For working parents like Chloe, Federal Labor has a plan to make sure that early education is affordable, accessible and high quality for every child. A federal Labor government will introduce the working family childcare boost to cut childcare fees and put more money into the pockets of working families straight away. Childcare fees in Australia are some of the highest in the world. Under this plan, Labor will scrap the $10,560 childcare subsidy cap, which often sees women losing money from an extra day's work; we will lift the maximum childcare subsidy rate to 90 per cent; and we will increase childcare subsidy rates and taper them for every family earning less than $530,000. This reform would help 97 per cent of Australian families in the system. It would save somewhere between $600 and $2,900 a year for families. No family would be worse off. It is an excellent system, and it is a credit to the member for Kingston for coming up with it.

Importantly, we will task the ACCC with designing a price regulation mechanism to shed light on costs and fees and drive them down for good—work that the now Prime Minister, then Treasurer, should have done years ago.

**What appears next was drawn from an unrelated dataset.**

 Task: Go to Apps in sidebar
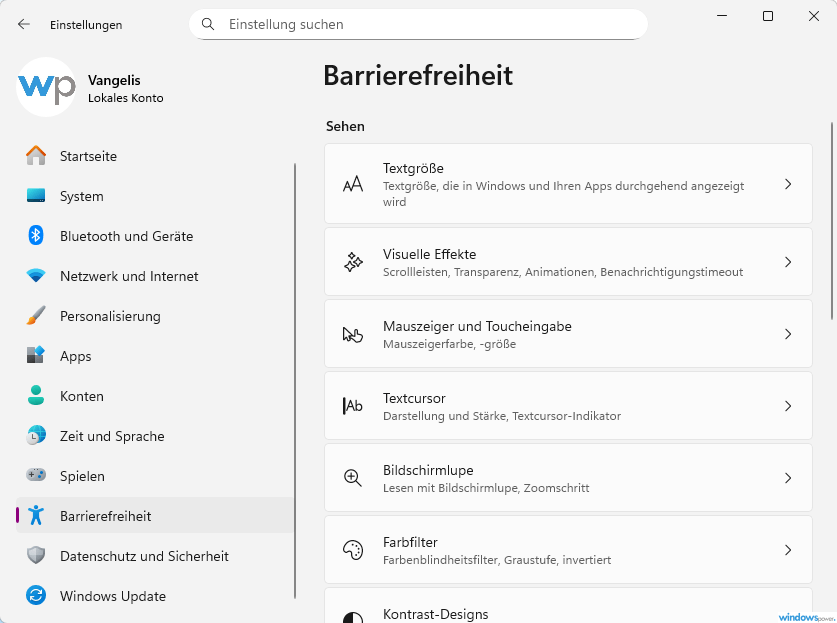(x=75, y=356)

Our plan for cheaper child care will reward working families and allow more second-income earners, who are usually women, to work more and contribute to our economic recovery as a nation. We will keep working to fix Australia's broken childcare system, which currently locks out more than 10,000 families because they just cannot afford it. We will keep working and we will keep fighting because we know that affordable early childhood education and care is not just vital infrastructure for parents and children but vital infrastructure for Australia's economic recovery. Australians needs an early education and care system that ensures early learning is affordable and accessible for families. It needs to keep educators in jobs and protect the viability of providers.

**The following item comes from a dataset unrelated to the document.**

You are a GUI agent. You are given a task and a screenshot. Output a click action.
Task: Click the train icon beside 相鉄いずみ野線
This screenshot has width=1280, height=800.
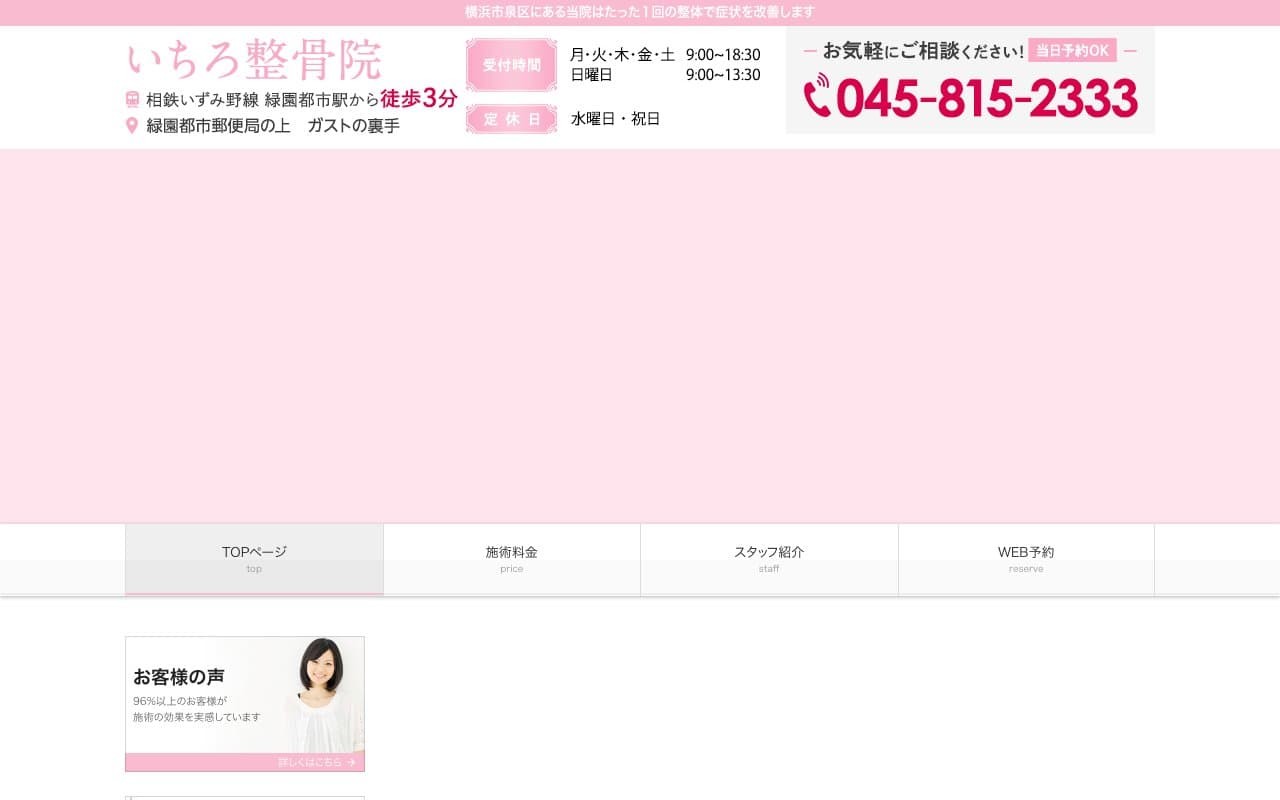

I will continue fighting for northside families every day to make sure that quality of life improves for all, regardless of their income. With three children under five, we have three in child care this year, so we pay three sets of childcare fees every week, and I truly understand what that cost looks like on the family budget. I also understand what the difference would be if we could raise the rate and the cap so that people could access more work because they had access to more affordable child care.

In my remaining time, I would like to give a shout-out to the educators who look after my young family, who go above and beyond helping me to manage all of this, this great privilege that it is to be the member for Lilley, whilst parenting very, very little children. They help me juggle. They meet me at the car park to bring in two capsules at a time. The logistics involved in having twins is very tricky—a shout-out to the multiple-birth parents out there. Next week is Multiple Birth Awareness Week and I'll have more to say about life as a multiple-birth parent then. But I could not do this without my early educators. I won't name the centre, but they know who they are. From giving me an extra block of chocolate when they know that I've had a bad day, because they're watching my social media, through to getting saturated by the rain helping me carry two capsules and a four-year-old out to the car—I couldn't do it without you. I thank you so much for everything that you do. I'm so disappointed that this government doesn't provide you with the working conditions that you deserve, and I will continue to fight for you every day that I have the privilege of being in this place.